_Zadanie_. Zapisz cały materiał poniżej jako tabelę Markdown z kolumnami „Nr” i „Treść wiersza”, bez pustych wierszy. Obrazów nie umieszczaj w odpowiedzi.

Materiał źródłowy
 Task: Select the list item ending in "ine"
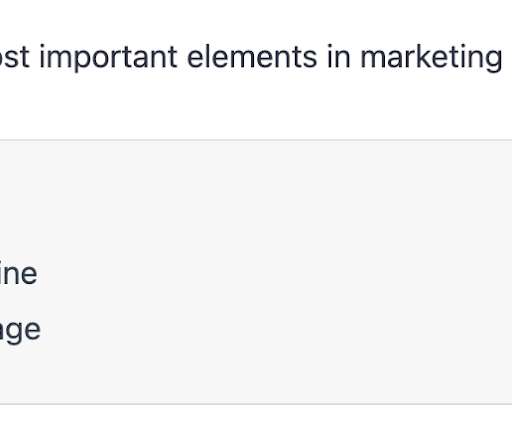[18, 274]
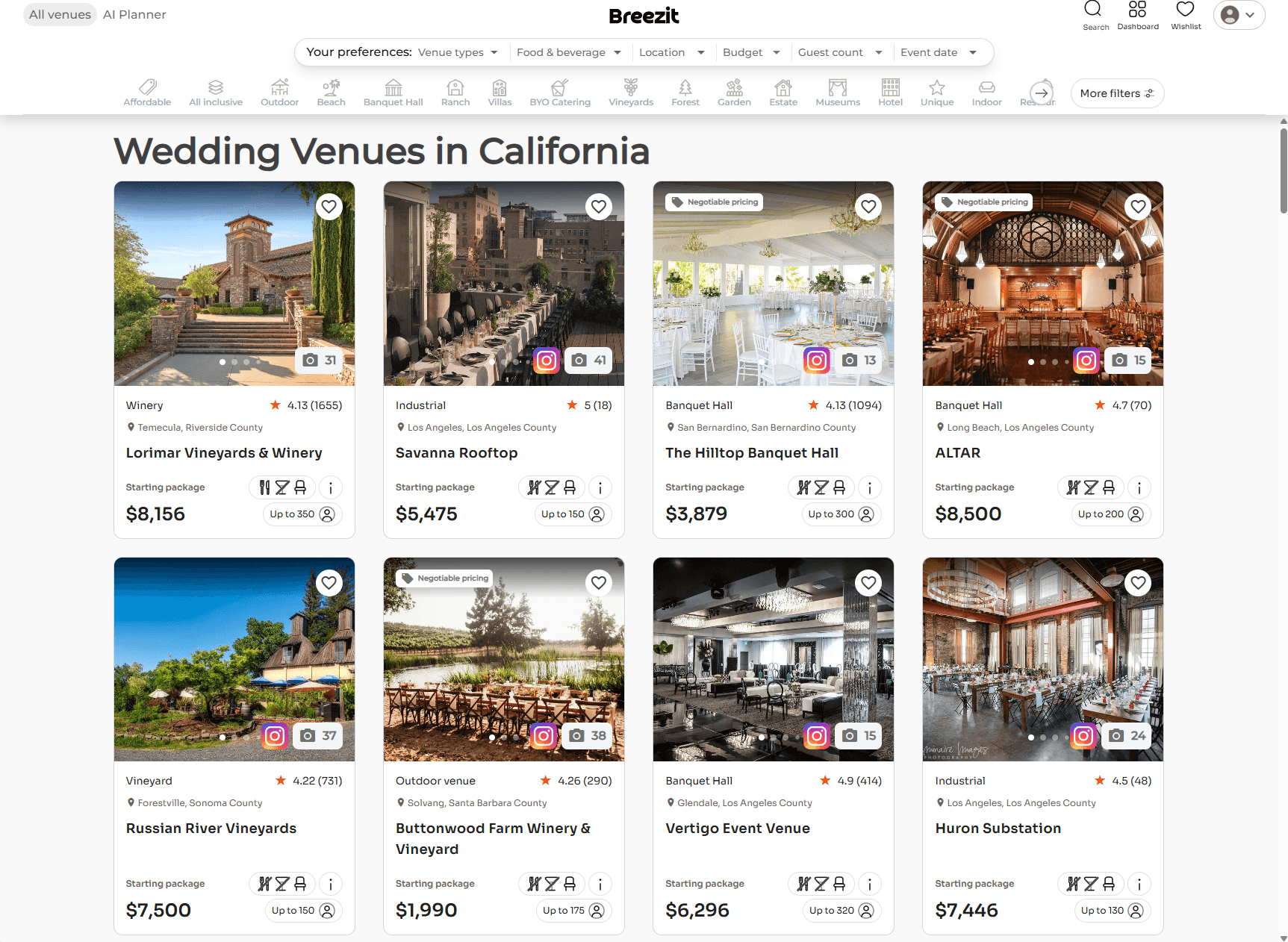Open the More filters button

click(1116, 93)
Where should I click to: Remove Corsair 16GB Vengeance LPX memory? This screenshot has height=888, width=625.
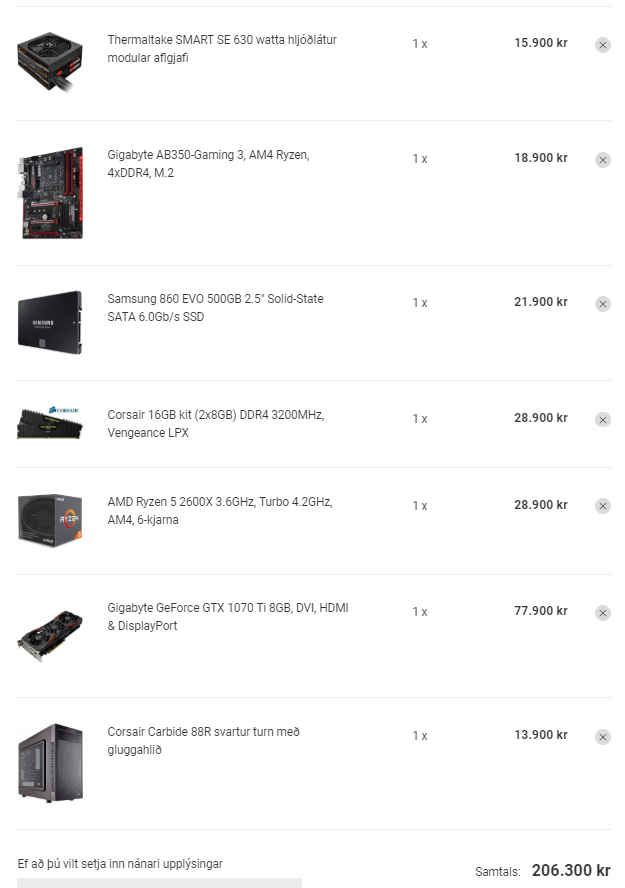click(x=603, y=420)
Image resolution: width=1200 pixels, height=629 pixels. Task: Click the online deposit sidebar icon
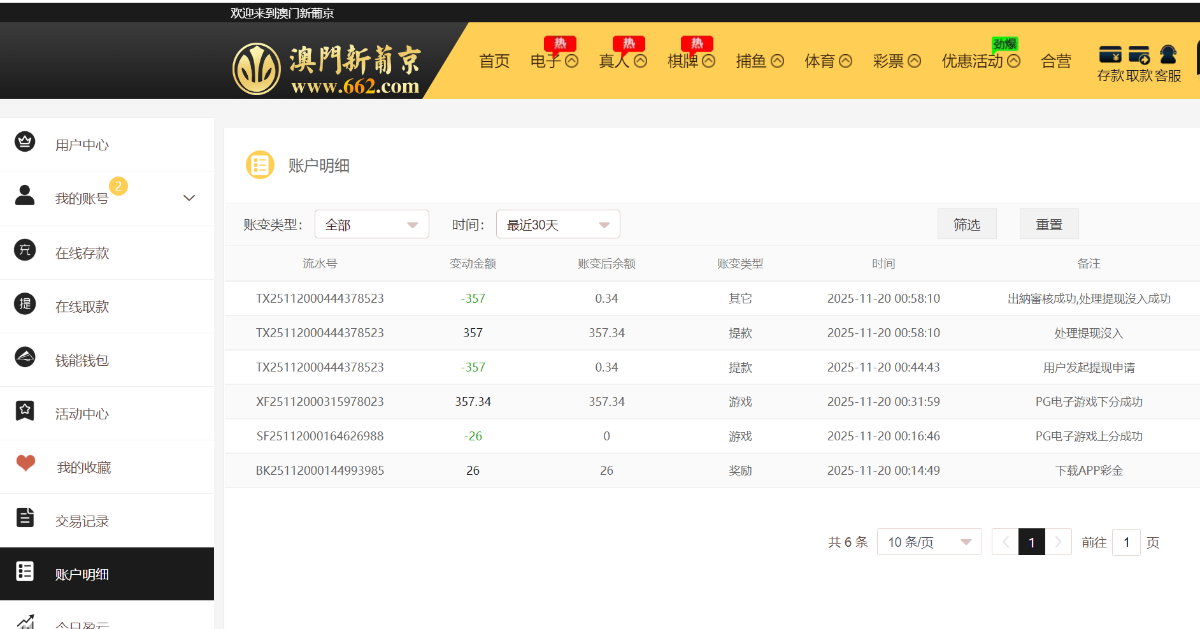click(25, 251)
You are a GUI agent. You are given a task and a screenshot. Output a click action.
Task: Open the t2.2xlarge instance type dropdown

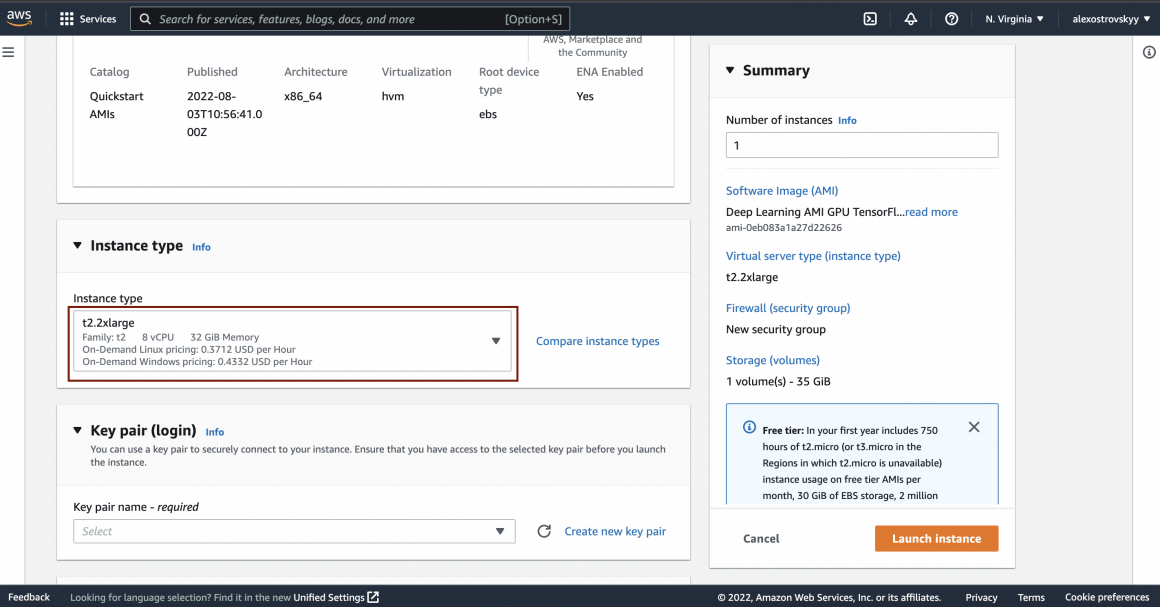[294, 341]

_Odpowiedź_.
| Nr | Treść wiersza |
|---|---|
| 1 |  Task: Select the list item ending in "ine" |
| 2 | [18, 274] |
| 3 | Open the More filters button |
| 4 | click(1116, 93) |
| 5 | Where should I click to: Remove Corsair 16GB Vengeance LPX memory? This screenshot has height=888, width=625. |
| 6 | click(x=603, y=420) |
| 7 | Image resolution: width=1200 pixels, height=629 pixels. Task: Click the online deposit sidebar icon |
| 8 | click(25, 251) |
| 9 | You are a GUI agent. You are given a task and a screenshot. Output a click action. |
| 10 | Task: Open the t2.2xlarge instance type dropdown |
| 11 | [294, 341] |